Please write out every line of the material below word for word, leaving out the pictures.
::::::::
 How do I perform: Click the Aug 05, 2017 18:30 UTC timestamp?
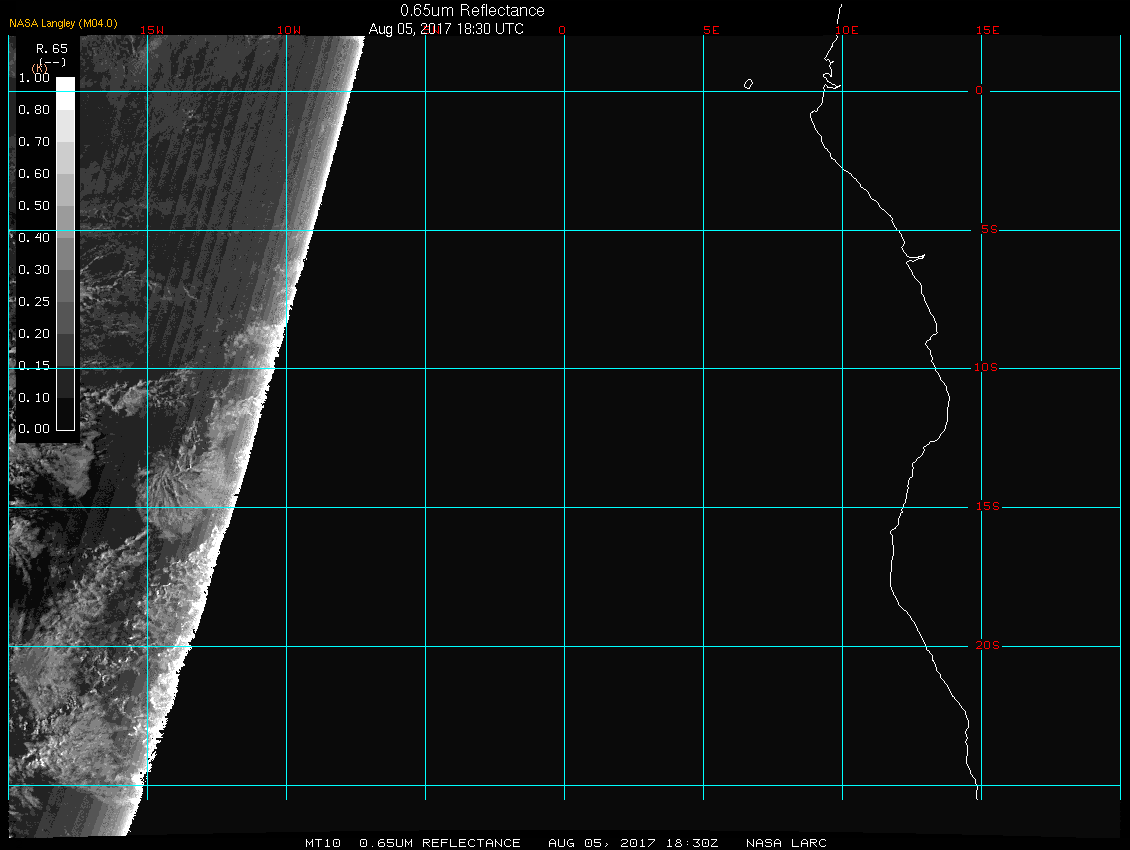[x=446, y=29]
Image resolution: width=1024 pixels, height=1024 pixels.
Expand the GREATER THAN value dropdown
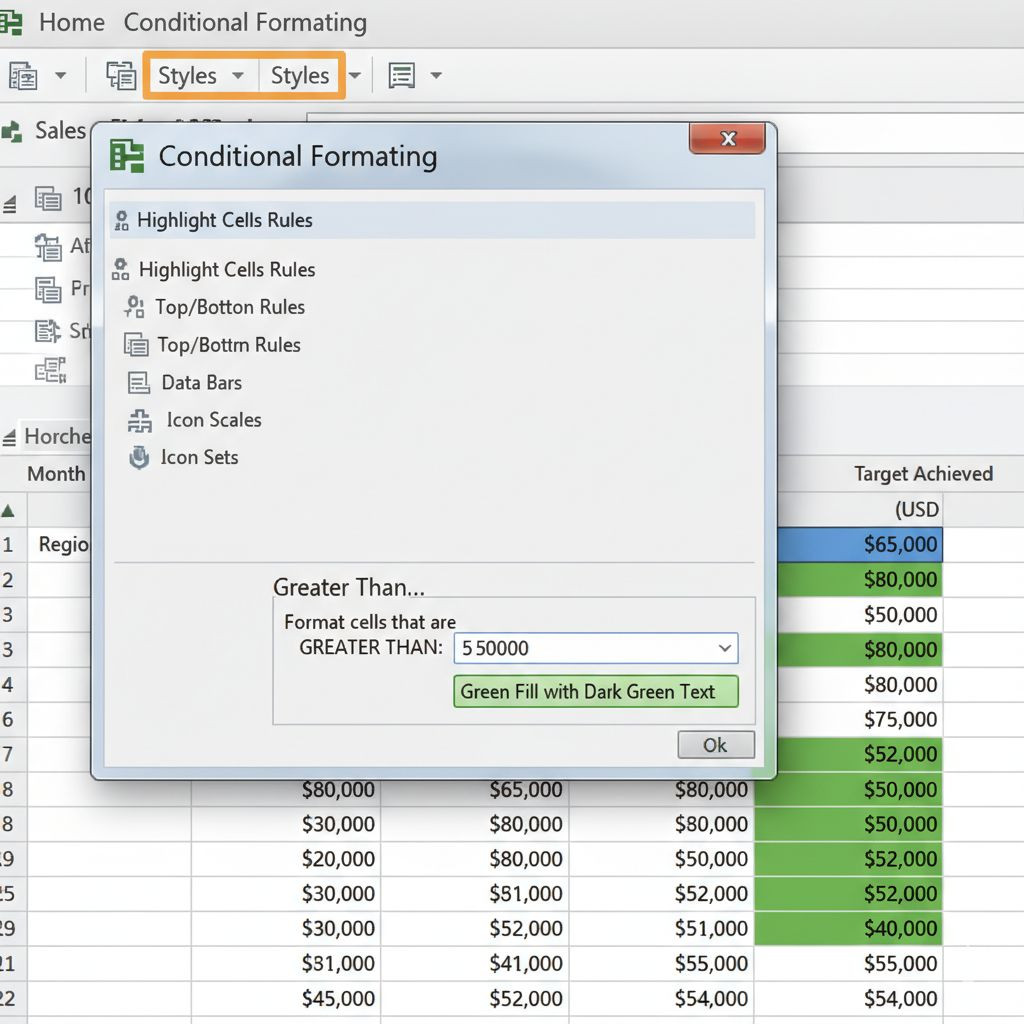[x=725, y=648]
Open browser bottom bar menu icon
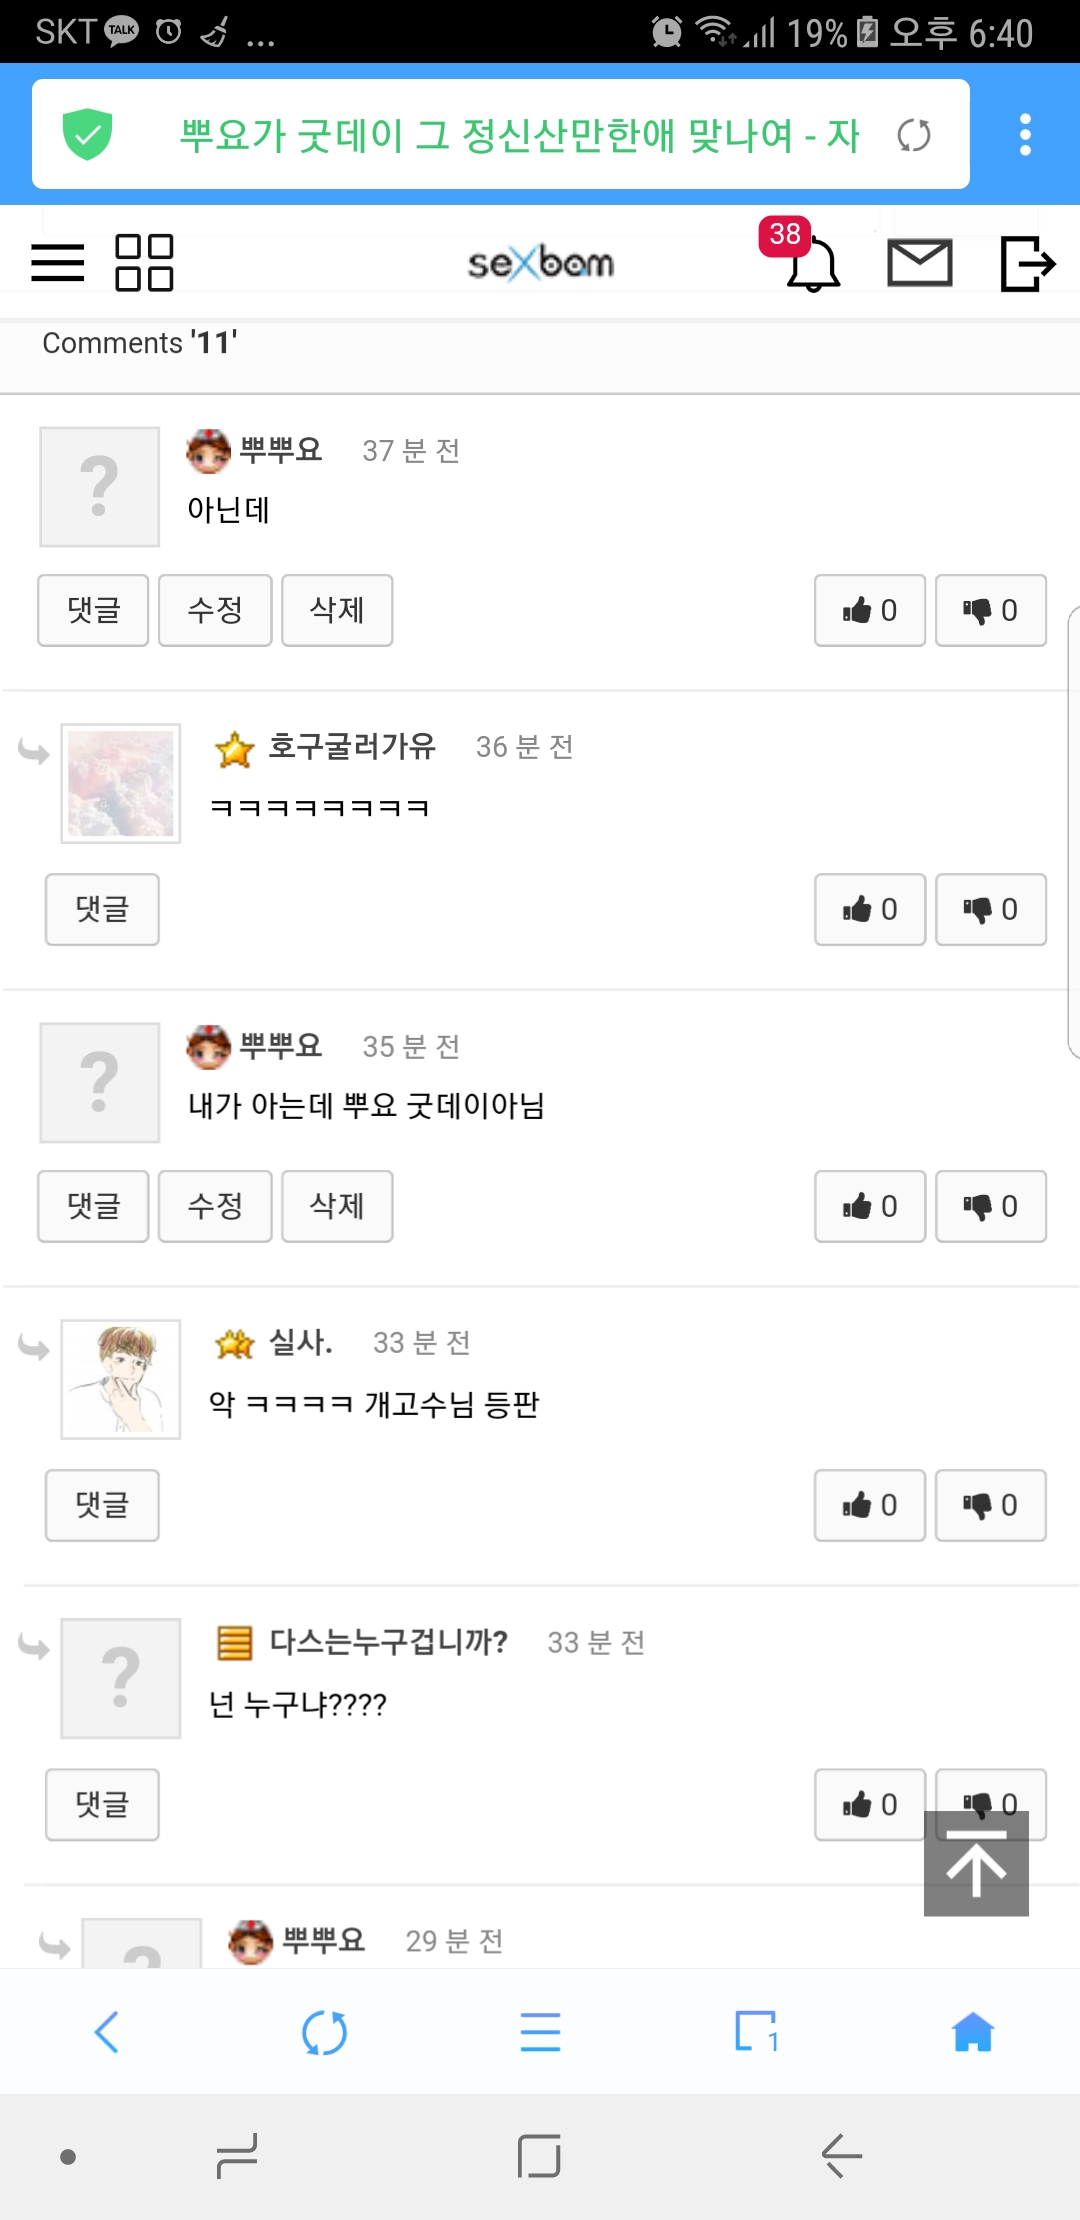The image size is (1080, 2220). tap(540, 2032)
::::::::
#### OUTPUT OF THE TASK
 How do I perform: Click the Aug 05, 2017 18:30 UTC timestamp?
[x=446, y=29]
Image resolution: width=1024 pixels, height=1024 pixels.
Expand the GREATER THAN value dropdown
[x=725, y=648]
Open browser bottom bar menu icon
The image size is (1080, 2220). tap(540, 2032)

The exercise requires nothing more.